● **WHAT IS BEING ASKED**: Each entry should appear in the answer exactly as written.

(Dataset entries)
>>

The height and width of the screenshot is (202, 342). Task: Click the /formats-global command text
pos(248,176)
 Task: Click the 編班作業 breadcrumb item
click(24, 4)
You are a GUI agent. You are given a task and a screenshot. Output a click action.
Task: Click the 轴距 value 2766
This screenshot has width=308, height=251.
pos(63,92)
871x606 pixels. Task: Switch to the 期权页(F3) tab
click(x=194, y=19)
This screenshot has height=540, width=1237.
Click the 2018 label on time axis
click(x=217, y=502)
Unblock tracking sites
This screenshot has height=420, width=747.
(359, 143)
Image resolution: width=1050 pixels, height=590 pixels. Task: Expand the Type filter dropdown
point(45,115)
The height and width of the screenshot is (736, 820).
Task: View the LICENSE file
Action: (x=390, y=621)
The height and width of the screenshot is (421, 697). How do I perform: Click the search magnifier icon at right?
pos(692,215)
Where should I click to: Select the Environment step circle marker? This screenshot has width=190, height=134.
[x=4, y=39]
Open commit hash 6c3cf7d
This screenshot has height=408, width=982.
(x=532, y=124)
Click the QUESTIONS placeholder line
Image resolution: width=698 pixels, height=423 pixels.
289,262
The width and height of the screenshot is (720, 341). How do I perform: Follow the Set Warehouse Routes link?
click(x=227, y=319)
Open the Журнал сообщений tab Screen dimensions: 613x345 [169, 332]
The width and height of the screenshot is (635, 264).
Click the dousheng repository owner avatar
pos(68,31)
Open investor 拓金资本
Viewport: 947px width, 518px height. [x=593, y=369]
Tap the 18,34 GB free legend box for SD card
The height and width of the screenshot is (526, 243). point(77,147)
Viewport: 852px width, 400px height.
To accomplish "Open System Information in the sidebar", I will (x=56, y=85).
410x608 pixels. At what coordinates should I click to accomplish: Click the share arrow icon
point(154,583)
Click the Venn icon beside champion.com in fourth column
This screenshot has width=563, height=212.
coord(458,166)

<<

● **ANSWER TO THIS PROBLEM**:
The height and width of the screenshot is (202, 342). Task: Click the /formats-global command text
pos(248,176)
 Task: Click the 編班作業 breadcrumb item
click(24, 4)
You are a GUI agent. You are given a task and a screenshot. Output a click action.
Task: Click the 轴距 value 2766
This screenshot has width=308, height=251.
pos(63,92)
871x606 pixels. Task: Switch to the 期权页(F3) tab
click(x=194, y=19)
This screenshot has height=540, width=1237.
Click the 2018 label on time axis
click(x=217, y=502)
Unblock tracking sites
This screenshot has height=420, width=747.
(359, 143)
Image resolution: width=1050 pixels, height=590 pixels. Task: Expand the Type filter dropdown
point(45,115)
The height and width of the screenshot is (736, 820).
Task: View the LICENSE file
Action: (x=390, y=621)
The height and width of the screenshot is (421, 697). How do I perform: Click the search magnifier icon at right?
pos(692,215)
Where should I click to: Select the Environment step circle marker? This screenshot has width=190, height=134.
[x=4, y=39]
Open commit hash 6c3cf7d
This screenshot has height=408, width=982.
(x=532, y=124)
Click the QUESTIONS placeholder line
Image resolution: width=698 pixels, height=423 pixels.
289,262
The width and height of the screenshot is (720, 341). How do I perform: Follow the Set Warehouse Routes link?
click(x=227, y=319)
Open the Журнал сообщений tab Screen dimensions: 613x345 [169, 332]
The width and height of the screenshot is (635, 264).
Click the dousheng repository owner avatar
pos(68,31)
Open investor 拓金资本
Viewport: 947px width, 518px height. [x=593, y=369]
Tap the 18,34 GB free legend box for SD card
The height and width of the screenshot is (526, 243). point(77,147)
Viewport: 852px width, 400px height.
To accomplish "Open System Information in the sidebar", I will (x=56, y=85).
410x608 pixels. At what coordinates should I click to accomplish: Click the share arrow icon
point(154,583)
Click the Venn icon beside champion.com in fourth column
This screenshot has width=563, height=212.
coord(458,166)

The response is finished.